Dataset content:
——————————

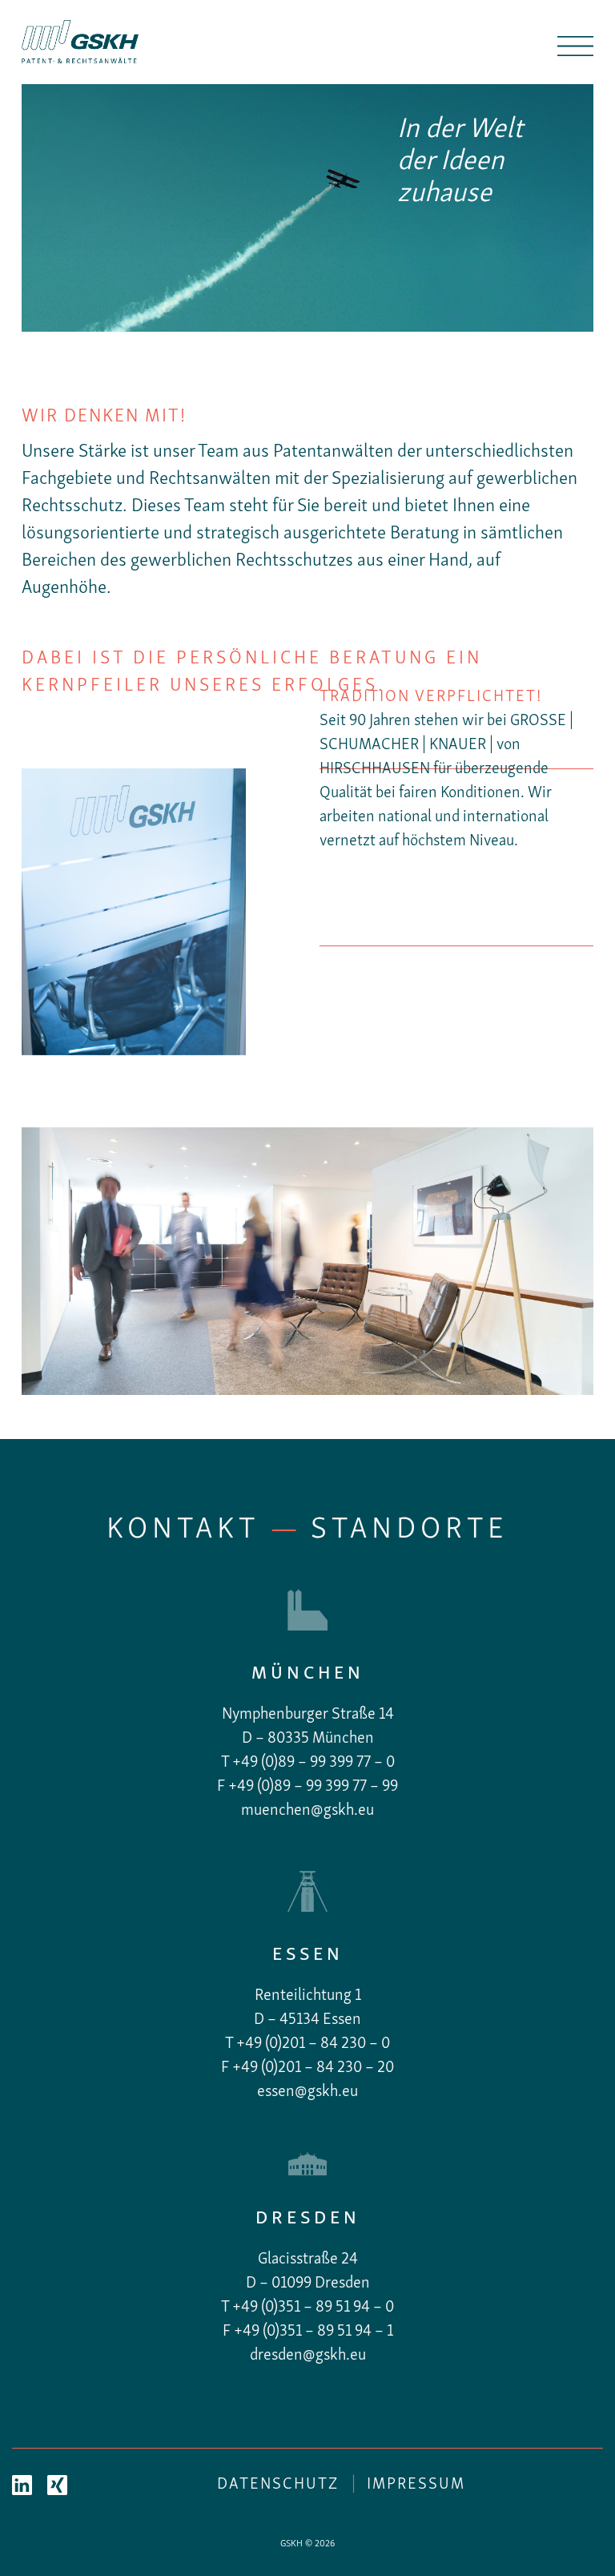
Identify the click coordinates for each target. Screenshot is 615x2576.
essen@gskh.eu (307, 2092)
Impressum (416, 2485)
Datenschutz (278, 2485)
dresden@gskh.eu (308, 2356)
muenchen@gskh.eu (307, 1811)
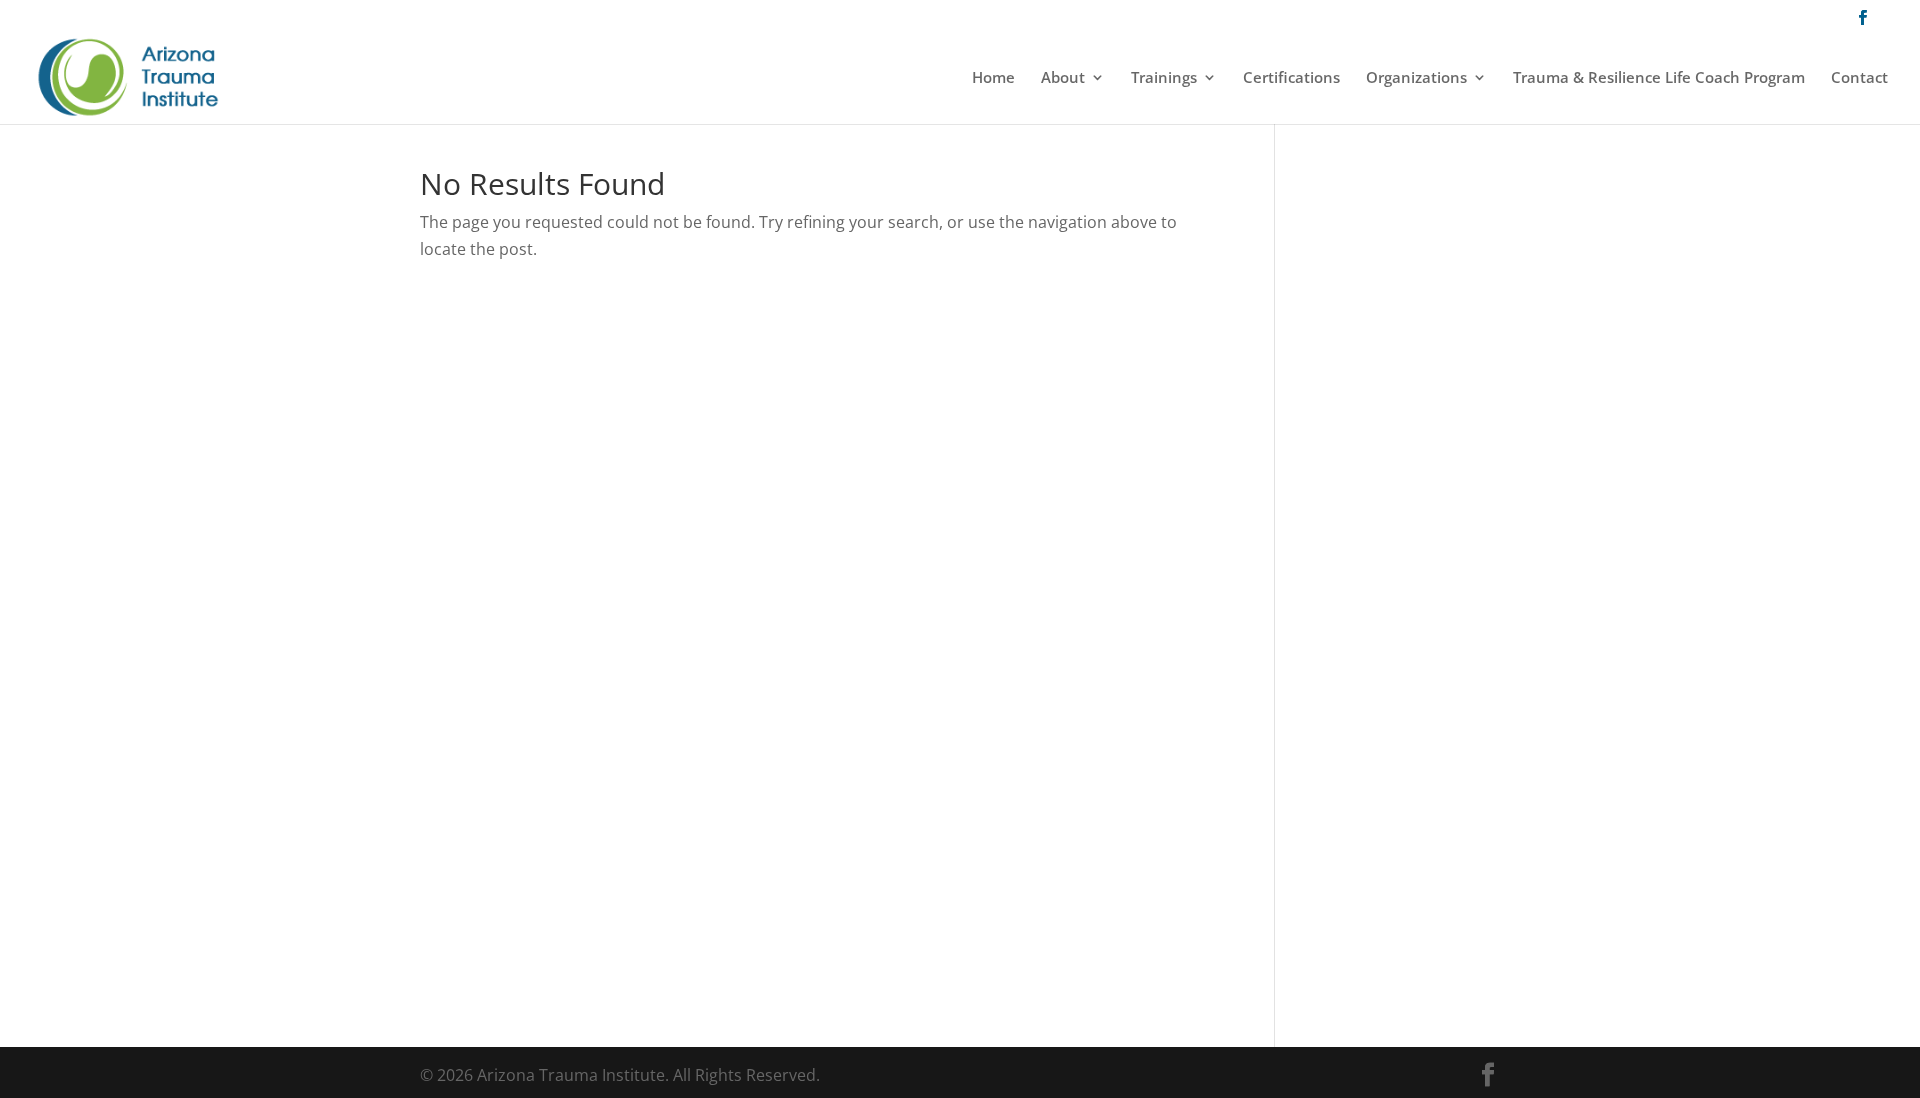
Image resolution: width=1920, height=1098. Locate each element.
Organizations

——————————

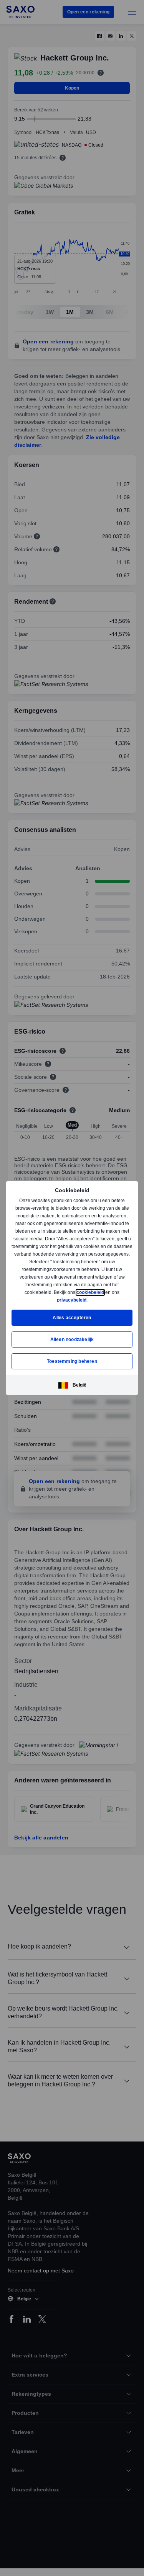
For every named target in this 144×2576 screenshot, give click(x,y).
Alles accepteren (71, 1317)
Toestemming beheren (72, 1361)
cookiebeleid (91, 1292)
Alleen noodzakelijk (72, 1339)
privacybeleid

——————————

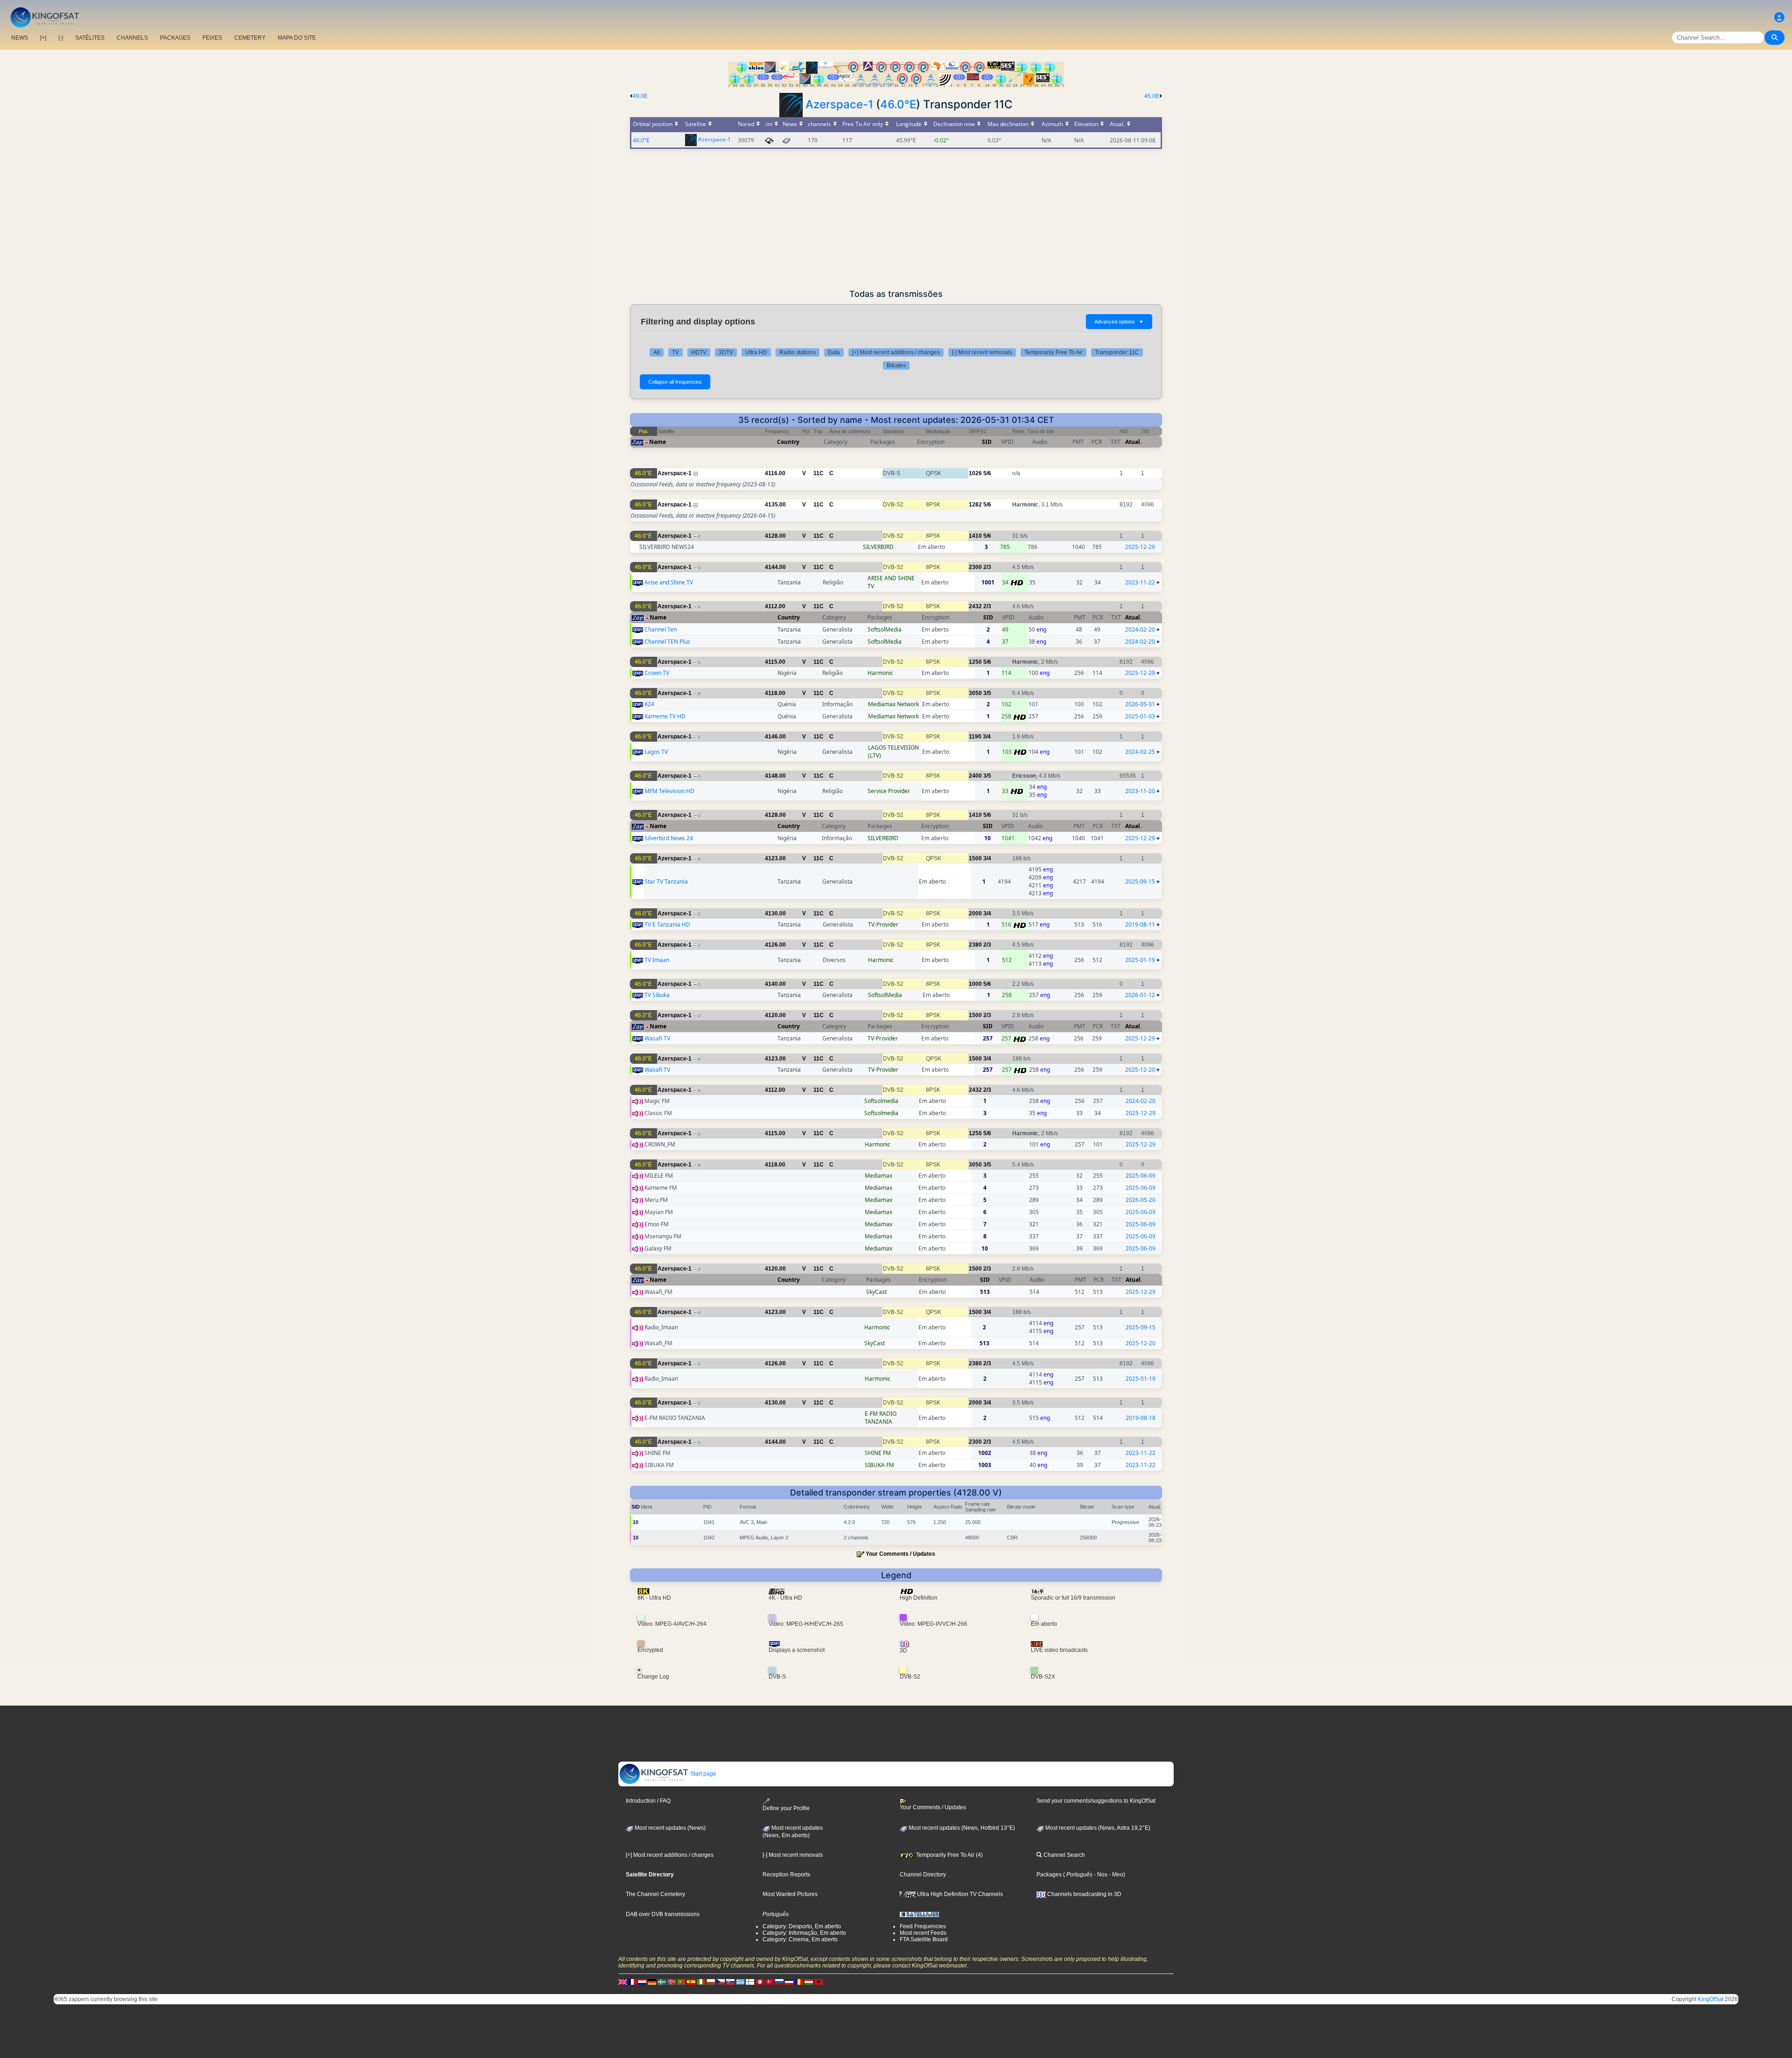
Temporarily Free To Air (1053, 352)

——————————

What the exercise asks: Copy the lines above exactly, starting at the one with "Identify the click" and ending at the one with "Organizations", both included. Leave out any pictures and add nothing else.

Completed exercise:
Identify the click coordinates for each target. Screenshot is 615x2576.
essen@gskh.eu (307, 2092)
Impressum (416, 2485)
Datenschutz (278, 2485)
dresden@gskh.eu (308, 2356)
muenchen@gskh.eu (307, 1811)
Image resolution: width=1920, height=1098. Locate each element.
Organizations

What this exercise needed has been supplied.